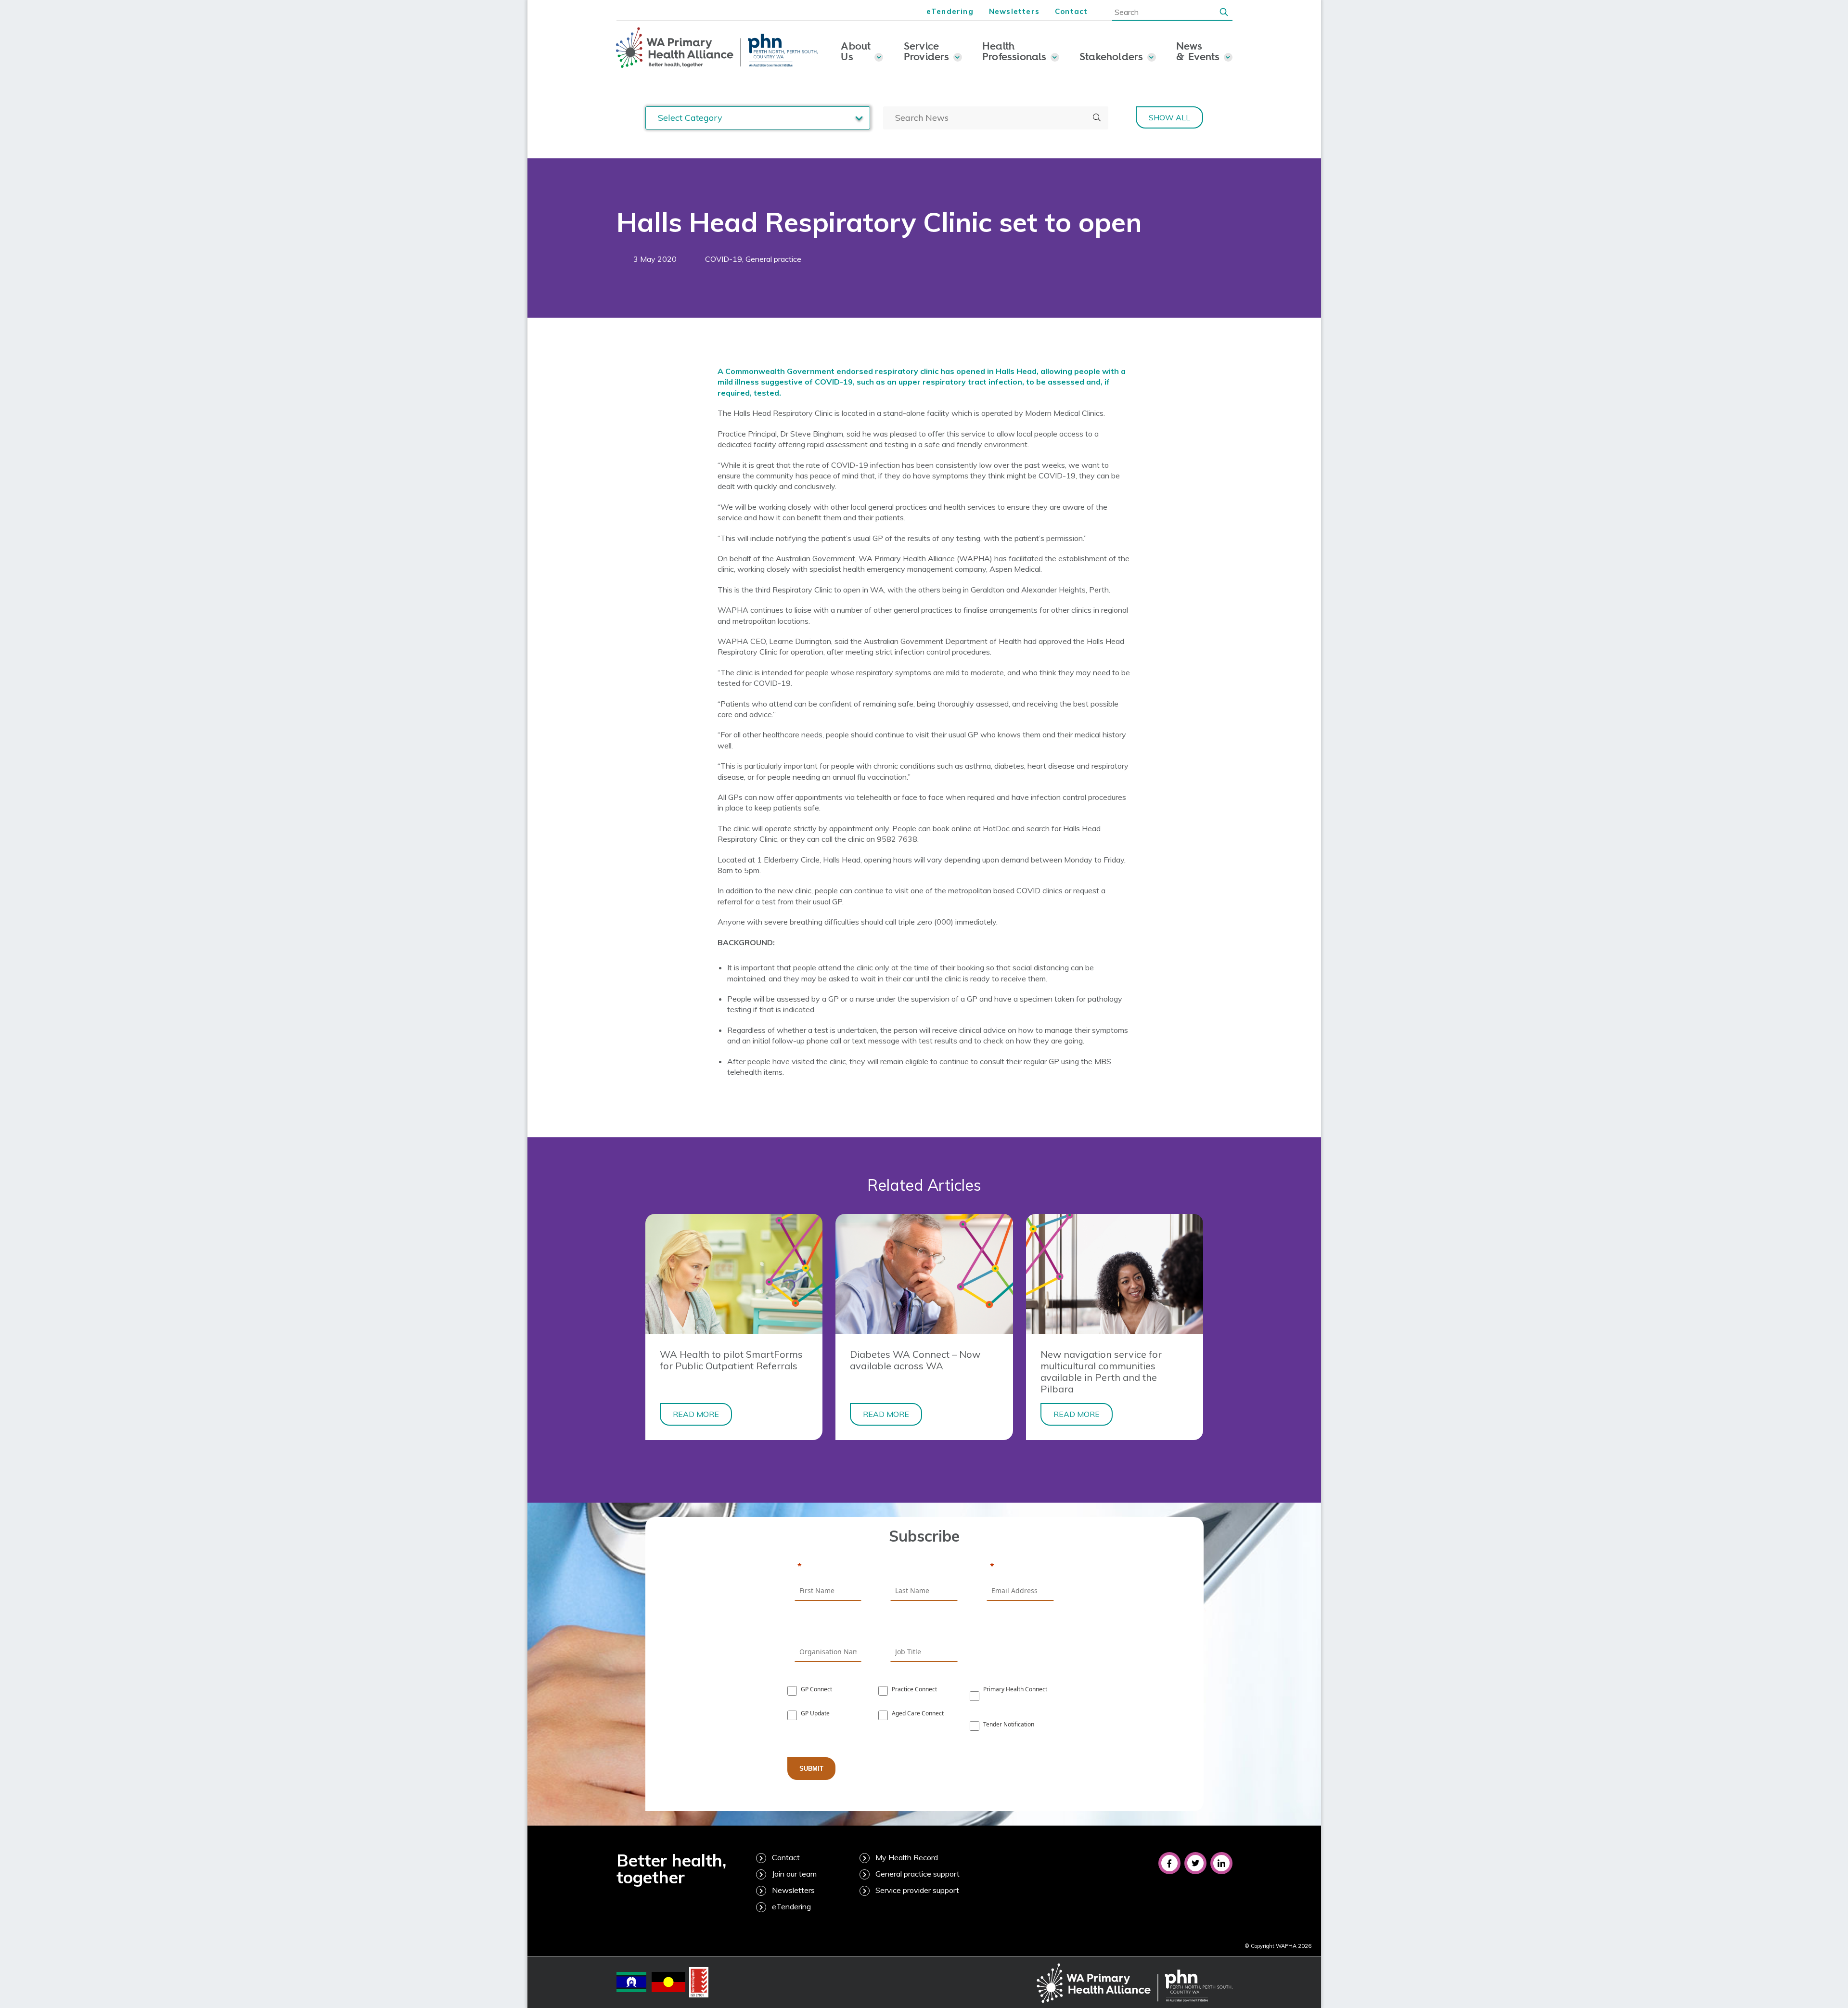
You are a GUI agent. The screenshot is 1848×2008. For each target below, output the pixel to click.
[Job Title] (924, 1628)
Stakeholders (1111, 56)
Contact (1071, 11)
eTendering (950, 11)
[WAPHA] (717, 48)
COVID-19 (723, 259)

TASK TO CARRY OUT:
Copy the entire listing exactly but skip the pictures.

OUTPUT FOR THIS EXERCISE:
You are a GUI agent. The screenshot is 1848×2008. For each target below, output the pixel to click.
[Job Title] (924, 1628)
Stakeholders (1111, 56)
Contact (1071, 11)
eTendering (950, 11)
[WAPHA] (717, 48)
COVID-19 (723, 259)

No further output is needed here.